- Directed by: Brian Hannant
- Written by: Brian Hannant Harold Lander
- Produced by: Gil Brealey
- Starring: Serge Lazareff
- Cinematography: Kerry Brown
- Edited by: Wayne LeClos
- Production company: Film Australia
- Release date: 1972;
- Running time: 56 minutes
- Country: Australia
- Language: English

= Flashpoint (1972 film) =

Flashpoint is a 1972 Australian film.

==Plot==
David moves to a mining town in northwest Australia. He befriends a veteran worked for the mining company, Foxy, and his wife Vicky. Vicky and David become friends, making Foxy jealous.

==Cast==
- Serge Lazareff as David
- Wyn Roberts as Foxy
- Jan Kingsbury as Vicky
- Hu Pryce as Ben
- Kevin Leslie as Arthur
- Barry Donnelly as Andy
- Harry Lawrence as Jimmy
- Ben Gabriel as mine manager

==Production==
Film Australia were inspired to make further drama productions following the success of Three to Go (1970). They originally planned to make two films with common characters and opening scenes about the separate experiences of a father and son – the father would be a tradesman cop gin with unemployment at middle age while the son faces a new job. The film about the father, written by Frank Moorhouse, was abandoned but the other film became Flashpoint.

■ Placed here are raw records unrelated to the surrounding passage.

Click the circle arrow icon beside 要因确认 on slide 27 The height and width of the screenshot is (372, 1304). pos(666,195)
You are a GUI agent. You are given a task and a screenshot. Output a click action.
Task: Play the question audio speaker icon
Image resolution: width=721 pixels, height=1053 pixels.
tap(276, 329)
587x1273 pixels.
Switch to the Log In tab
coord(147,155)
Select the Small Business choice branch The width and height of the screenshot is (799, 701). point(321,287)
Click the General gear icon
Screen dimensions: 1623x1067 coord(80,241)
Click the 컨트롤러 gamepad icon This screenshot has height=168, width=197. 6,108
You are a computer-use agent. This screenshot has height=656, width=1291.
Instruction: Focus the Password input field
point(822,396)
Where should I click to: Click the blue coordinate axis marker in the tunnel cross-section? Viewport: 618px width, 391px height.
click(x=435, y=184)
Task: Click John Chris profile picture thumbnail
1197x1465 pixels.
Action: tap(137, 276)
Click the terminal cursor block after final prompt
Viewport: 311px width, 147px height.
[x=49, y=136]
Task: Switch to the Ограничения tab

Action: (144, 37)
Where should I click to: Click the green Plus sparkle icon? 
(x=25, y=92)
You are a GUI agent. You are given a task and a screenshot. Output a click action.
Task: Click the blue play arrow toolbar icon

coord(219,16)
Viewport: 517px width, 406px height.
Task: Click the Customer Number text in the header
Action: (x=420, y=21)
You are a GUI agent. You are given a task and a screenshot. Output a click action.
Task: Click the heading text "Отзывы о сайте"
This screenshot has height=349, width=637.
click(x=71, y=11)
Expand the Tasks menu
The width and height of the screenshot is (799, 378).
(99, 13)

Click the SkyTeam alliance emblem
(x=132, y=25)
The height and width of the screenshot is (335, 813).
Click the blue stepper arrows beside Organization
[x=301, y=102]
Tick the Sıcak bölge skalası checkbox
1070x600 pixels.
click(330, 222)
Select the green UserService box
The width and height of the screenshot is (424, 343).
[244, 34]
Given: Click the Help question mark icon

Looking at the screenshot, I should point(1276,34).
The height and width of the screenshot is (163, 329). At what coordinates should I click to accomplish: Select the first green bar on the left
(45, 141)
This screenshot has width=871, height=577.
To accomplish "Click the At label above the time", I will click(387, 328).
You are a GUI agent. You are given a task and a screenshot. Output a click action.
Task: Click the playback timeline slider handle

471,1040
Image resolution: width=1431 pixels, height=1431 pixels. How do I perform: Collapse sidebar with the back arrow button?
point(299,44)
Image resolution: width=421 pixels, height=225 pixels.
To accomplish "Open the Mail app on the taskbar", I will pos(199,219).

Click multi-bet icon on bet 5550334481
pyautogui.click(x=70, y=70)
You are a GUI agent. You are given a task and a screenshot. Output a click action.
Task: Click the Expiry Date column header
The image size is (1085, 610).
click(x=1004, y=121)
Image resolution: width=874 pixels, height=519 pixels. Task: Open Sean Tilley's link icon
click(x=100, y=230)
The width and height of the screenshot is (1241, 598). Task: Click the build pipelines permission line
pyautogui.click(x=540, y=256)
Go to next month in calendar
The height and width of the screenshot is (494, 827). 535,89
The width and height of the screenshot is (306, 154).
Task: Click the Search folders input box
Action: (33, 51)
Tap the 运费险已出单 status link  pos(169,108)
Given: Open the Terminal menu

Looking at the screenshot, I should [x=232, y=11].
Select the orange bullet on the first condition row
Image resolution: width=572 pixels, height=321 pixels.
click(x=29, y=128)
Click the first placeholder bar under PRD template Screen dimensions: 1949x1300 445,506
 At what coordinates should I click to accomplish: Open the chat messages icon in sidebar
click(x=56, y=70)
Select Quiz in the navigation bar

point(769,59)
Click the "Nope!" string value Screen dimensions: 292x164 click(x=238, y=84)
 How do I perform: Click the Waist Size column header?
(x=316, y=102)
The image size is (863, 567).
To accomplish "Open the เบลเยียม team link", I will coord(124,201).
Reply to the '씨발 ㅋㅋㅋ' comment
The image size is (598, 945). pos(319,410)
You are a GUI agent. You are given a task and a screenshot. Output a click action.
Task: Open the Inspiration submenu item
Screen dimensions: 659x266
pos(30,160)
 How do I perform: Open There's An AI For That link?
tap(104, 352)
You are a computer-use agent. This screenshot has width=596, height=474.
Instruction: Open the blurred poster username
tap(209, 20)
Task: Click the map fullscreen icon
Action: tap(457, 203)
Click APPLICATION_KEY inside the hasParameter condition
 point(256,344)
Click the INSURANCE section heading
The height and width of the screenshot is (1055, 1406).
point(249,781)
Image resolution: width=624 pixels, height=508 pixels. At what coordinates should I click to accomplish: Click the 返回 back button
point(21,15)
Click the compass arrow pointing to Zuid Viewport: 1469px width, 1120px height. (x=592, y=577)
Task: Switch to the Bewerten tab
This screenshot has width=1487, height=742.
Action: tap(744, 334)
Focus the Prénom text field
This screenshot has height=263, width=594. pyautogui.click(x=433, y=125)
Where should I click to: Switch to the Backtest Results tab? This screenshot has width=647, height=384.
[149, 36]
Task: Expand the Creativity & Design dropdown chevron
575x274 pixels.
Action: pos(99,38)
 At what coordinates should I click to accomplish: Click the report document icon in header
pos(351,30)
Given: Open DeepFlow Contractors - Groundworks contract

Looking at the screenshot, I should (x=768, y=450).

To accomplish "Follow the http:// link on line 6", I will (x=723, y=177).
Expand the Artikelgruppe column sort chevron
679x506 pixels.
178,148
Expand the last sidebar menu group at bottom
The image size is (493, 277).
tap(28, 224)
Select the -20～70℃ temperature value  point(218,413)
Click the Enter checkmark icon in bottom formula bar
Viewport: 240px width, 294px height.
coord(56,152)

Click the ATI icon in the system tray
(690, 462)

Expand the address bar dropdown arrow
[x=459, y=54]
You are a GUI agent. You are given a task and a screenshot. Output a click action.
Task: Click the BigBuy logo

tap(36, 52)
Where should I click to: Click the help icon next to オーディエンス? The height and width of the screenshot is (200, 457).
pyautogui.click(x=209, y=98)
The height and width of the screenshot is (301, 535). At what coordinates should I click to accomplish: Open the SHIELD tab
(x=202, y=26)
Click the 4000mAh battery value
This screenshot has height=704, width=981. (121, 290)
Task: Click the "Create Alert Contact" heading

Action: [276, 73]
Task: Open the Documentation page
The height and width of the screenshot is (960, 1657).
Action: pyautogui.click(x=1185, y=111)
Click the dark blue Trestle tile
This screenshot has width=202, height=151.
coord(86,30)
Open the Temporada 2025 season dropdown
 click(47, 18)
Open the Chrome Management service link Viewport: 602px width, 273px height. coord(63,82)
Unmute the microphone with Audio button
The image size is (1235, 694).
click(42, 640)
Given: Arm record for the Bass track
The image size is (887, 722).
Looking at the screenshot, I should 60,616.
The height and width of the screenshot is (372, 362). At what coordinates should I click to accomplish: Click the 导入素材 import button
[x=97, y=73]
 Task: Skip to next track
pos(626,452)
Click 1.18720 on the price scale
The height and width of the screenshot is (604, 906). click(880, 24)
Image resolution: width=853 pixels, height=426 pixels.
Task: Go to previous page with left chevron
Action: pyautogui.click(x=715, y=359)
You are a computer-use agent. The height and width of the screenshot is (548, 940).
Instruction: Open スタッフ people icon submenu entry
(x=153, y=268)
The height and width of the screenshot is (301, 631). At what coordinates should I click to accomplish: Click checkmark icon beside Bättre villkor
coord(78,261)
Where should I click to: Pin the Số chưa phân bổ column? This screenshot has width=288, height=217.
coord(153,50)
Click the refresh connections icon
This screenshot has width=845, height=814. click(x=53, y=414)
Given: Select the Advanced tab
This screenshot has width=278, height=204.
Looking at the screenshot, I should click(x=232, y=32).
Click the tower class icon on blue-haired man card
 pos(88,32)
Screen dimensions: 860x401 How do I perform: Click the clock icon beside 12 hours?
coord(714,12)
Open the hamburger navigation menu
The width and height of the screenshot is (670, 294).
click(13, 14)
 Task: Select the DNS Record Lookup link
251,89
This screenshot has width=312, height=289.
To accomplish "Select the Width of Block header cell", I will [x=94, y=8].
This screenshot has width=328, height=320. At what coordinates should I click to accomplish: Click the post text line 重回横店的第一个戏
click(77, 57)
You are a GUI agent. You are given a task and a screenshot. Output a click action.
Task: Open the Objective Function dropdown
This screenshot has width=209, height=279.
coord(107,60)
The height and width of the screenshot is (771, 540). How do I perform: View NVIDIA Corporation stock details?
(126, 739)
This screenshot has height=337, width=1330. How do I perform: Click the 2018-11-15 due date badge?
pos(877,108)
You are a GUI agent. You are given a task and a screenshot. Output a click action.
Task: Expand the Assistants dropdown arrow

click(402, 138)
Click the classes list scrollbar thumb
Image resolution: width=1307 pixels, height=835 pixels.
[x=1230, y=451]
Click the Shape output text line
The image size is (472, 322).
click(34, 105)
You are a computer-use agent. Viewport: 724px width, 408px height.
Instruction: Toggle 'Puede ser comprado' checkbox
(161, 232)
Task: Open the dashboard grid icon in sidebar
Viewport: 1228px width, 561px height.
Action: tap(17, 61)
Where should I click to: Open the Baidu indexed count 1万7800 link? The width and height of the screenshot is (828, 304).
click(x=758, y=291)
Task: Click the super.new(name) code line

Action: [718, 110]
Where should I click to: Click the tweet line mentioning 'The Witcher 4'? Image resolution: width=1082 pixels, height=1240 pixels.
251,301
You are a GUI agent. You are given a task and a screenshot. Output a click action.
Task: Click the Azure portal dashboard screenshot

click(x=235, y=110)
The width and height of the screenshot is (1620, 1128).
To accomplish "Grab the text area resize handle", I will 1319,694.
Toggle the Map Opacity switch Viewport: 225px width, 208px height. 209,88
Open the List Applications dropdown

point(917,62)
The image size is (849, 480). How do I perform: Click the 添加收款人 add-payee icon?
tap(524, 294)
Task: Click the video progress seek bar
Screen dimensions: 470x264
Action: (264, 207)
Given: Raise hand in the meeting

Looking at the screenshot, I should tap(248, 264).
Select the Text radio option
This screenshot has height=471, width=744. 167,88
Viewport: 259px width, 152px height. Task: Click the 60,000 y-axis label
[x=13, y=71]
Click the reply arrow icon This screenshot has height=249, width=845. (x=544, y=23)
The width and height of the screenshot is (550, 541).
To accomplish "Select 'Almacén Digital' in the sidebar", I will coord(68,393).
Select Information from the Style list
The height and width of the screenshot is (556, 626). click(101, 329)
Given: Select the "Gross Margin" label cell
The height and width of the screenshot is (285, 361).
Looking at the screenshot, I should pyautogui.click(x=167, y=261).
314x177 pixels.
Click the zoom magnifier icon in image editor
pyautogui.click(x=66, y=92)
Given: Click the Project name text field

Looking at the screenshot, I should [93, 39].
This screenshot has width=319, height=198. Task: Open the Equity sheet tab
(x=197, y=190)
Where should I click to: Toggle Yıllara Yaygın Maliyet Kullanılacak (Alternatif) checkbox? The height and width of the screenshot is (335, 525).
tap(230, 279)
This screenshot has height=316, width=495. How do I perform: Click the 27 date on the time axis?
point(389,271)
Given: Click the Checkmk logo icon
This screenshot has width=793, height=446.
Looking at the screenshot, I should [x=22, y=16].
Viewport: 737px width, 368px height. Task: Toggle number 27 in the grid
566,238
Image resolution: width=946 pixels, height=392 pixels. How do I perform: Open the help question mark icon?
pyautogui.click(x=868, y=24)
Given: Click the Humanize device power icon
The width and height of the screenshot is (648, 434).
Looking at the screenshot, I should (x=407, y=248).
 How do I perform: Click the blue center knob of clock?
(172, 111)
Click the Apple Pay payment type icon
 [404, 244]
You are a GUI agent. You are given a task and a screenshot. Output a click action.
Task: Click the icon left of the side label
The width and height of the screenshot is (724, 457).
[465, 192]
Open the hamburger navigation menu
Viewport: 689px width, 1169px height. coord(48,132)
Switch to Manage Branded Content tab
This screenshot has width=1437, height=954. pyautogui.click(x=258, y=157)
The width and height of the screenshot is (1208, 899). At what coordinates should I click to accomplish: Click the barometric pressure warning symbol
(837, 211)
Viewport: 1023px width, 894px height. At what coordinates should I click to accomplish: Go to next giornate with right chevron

Filming took place in the mining town of Newman approx 1200 km north of Perth in the Pilbara. Brian Hannant spent several weeks working among mining crews incognito, then developing a script with Frank Hardy and, later, British TV writer Harold Lander.

A subplot was written and shot where David had an affair with kindergarten teacher played by Kirrily Nolan. This was cut to keep the running time down.

==Release==
The film was distributed widely through non-commercial libraries in Australia and screened on television in 1973.